§ Listing from a pointing dataset
+++
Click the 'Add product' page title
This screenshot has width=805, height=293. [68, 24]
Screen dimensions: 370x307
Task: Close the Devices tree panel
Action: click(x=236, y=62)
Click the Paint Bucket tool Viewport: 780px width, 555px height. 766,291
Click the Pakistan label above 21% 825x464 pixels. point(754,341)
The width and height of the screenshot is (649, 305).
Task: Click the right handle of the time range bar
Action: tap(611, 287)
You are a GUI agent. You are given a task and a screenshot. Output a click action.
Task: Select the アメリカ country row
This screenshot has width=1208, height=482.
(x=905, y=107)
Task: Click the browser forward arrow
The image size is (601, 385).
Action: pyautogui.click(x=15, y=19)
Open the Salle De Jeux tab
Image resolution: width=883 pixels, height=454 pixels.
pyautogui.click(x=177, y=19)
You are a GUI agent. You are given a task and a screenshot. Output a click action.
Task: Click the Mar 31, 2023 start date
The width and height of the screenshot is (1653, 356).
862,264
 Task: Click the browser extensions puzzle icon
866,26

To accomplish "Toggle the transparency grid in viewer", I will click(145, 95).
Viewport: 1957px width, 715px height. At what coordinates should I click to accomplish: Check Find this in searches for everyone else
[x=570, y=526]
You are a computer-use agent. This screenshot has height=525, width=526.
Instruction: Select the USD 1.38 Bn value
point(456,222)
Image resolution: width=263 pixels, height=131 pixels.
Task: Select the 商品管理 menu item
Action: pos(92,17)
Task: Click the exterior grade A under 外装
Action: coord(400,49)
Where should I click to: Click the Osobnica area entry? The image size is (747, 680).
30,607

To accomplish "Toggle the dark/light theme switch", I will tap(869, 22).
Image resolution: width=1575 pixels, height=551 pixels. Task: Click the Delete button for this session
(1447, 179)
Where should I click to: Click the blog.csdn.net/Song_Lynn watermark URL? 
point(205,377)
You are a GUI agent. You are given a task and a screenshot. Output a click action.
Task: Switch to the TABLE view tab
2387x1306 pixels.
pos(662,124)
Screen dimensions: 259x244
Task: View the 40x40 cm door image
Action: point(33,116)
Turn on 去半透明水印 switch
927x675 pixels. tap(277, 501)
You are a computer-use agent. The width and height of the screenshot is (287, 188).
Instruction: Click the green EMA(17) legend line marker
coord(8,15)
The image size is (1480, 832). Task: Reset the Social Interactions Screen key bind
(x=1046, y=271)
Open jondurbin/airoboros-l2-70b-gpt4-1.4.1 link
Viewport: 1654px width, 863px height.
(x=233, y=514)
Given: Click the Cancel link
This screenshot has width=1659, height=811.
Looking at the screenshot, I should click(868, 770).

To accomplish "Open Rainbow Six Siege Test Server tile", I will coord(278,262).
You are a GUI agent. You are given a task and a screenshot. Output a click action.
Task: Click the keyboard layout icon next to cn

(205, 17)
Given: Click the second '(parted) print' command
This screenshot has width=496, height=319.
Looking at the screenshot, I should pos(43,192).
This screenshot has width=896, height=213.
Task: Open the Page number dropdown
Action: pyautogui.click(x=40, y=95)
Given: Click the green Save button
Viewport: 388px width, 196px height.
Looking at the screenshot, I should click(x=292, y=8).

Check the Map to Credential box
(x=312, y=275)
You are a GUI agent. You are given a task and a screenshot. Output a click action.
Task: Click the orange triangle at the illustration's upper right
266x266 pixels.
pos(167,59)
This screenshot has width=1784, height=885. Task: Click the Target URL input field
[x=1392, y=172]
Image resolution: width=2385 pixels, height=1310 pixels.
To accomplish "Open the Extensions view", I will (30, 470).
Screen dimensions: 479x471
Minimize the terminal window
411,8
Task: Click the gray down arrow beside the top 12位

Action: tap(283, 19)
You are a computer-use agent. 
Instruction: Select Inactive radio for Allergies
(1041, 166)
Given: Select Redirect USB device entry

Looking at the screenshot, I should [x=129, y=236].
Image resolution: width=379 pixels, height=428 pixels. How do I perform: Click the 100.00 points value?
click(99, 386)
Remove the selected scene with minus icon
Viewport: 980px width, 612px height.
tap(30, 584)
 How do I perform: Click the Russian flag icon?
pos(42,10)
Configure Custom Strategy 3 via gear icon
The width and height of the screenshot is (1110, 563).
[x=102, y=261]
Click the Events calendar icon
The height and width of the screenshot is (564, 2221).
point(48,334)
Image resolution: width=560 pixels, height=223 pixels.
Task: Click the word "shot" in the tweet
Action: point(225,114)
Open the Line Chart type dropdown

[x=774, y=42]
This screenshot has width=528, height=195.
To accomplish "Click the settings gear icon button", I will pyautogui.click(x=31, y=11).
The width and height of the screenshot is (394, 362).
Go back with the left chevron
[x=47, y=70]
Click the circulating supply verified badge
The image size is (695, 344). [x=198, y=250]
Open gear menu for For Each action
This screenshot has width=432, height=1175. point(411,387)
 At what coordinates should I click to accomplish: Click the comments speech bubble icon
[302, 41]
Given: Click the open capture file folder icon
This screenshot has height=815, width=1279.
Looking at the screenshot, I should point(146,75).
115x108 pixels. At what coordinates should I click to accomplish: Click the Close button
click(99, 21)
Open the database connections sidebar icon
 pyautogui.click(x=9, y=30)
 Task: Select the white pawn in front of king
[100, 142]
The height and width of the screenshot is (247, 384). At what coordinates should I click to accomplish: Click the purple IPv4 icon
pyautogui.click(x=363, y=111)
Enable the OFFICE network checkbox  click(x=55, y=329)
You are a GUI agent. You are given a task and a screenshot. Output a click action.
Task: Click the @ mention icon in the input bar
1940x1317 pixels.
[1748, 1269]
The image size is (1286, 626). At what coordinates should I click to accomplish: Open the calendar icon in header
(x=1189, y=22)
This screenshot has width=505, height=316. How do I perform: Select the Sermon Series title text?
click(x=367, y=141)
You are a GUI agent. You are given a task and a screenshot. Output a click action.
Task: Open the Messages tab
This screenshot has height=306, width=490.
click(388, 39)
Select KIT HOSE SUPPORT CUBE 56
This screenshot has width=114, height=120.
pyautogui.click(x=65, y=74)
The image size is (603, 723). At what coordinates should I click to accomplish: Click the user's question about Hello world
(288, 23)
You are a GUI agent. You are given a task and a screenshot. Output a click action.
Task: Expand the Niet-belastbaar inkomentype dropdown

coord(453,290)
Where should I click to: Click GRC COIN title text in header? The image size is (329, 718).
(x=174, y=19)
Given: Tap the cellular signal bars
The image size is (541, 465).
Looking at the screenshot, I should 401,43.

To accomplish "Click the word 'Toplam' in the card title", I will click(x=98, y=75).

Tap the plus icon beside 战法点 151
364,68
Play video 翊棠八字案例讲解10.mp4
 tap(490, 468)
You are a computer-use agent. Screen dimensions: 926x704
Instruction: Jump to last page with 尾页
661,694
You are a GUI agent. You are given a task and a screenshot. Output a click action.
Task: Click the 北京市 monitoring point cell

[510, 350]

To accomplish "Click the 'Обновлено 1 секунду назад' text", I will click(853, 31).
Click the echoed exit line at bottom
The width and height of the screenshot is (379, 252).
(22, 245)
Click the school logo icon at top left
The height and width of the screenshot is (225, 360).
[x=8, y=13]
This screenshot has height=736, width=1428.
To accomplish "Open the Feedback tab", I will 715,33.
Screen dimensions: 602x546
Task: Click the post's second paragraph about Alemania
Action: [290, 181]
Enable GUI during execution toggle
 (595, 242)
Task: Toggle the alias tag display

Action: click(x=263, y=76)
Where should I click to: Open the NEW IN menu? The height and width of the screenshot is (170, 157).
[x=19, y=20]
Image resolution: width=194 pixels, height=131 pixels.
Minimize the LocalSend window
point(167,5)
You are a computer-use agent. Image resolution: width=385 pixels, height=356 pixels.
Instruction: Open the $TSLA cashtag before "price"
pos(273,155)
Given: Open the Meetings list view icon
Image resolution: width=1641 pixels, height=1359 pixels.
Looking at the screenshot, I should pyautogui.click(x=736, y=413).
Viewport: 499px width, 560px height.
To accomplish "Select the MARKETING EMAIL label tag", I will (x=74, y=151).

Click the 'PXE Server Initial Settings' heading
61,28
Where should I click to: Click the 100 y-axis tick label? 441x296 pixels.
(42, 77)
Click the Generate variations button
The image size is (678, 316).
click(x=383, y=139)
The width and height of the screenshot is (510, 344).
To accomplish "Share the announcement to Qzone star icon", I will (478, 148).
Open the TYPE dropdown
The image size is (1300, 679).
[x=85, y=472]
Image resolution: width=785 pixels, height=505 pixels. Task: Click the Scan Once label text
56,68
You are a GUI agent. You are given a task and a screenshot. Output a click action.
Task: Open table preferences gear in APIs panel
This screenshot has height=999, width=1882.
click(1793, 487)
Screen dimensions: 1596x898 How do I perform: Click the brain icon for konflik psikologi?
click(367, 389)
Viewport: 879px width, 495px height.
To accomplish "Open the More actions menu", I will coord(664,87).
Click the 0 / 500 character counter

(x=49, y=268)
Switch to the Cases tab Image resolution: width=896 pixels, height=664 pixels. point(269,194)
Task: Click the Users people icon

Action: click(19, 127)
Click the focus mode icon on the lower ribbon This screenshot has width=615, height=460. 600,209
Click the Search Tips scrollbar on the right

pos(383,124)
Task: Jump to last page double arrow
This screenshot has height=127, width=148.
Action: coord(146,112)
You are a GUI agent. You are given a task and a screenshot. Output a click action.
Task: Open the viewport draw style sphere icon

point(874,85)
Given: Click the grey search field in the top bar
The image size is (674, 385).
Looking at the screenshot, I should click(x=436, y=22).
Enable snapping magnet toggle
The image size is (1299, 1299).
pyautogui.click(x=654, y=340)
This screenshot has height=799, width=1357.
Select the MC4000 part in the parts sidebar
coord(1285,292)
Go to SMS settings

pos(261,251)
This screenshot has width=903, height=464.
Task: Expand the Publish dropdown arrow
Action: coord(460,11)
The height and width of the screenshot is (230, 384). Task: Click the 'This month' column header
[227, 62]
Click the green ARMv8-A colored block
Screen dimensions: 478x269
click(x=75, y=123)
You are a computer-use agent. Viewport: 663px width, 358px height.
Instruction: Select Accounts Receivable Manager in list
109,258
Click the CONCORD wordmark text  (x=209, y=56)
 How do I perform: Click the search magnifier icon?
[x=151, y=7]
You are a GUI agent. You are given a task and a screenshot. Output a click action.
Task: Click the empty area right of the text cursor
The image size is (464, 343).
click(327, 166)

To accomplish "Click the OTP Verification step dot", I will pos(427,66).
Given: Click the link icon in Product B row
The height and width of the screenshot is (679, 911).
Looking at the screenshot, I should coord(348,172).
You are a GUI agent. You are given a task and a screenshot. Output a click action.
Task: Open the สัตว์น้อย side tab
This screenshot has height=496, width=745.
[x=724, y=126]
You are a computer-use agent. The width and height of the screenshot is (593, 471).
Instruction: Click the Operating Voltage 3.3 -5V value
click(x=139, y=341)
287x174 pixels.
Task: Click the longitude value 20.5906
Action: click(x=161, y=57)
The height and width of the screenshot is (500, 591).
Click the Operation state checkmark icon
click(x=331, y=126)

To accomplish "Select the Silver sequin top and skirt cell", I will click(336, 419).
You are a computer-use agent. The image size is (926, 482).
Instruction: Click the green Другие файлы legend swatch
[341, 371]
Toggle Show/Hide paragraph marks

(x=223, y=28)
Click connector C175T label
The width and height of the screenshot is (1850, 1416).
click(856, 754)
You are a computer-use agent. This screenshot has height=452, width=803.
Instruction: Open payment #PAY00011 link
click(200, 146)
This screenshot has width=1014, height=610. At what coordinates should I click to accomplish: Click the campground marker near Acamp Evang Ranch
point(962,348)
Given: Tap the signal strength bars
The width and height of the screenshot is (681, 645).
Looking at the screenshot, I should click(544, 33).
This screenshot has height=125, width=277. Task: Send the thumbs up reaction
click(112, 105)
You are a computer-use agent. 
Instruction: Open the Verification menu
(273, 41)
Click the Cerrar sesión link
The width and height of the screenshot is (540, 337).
+++
§ What you need to do
Reproduce the listing without any changes, from the line containing "Given: Tap the signal strength bars" up to and including the last line of the listing.

§ Task response
Given: Tap the signal strength bars
The width and height of the screenshot is (681, 645).
Looking at the screenshot, I should click(544, 33).
This screenshot has height=125, width=277. Task: Send the thumbs up reaction
click(112, 105)
You are a computer-use agent. 
Instruction: Open the Verification menu
(273, 41)
Click the Cerrar sesión link
The width and height of the screenshot is (540, 337).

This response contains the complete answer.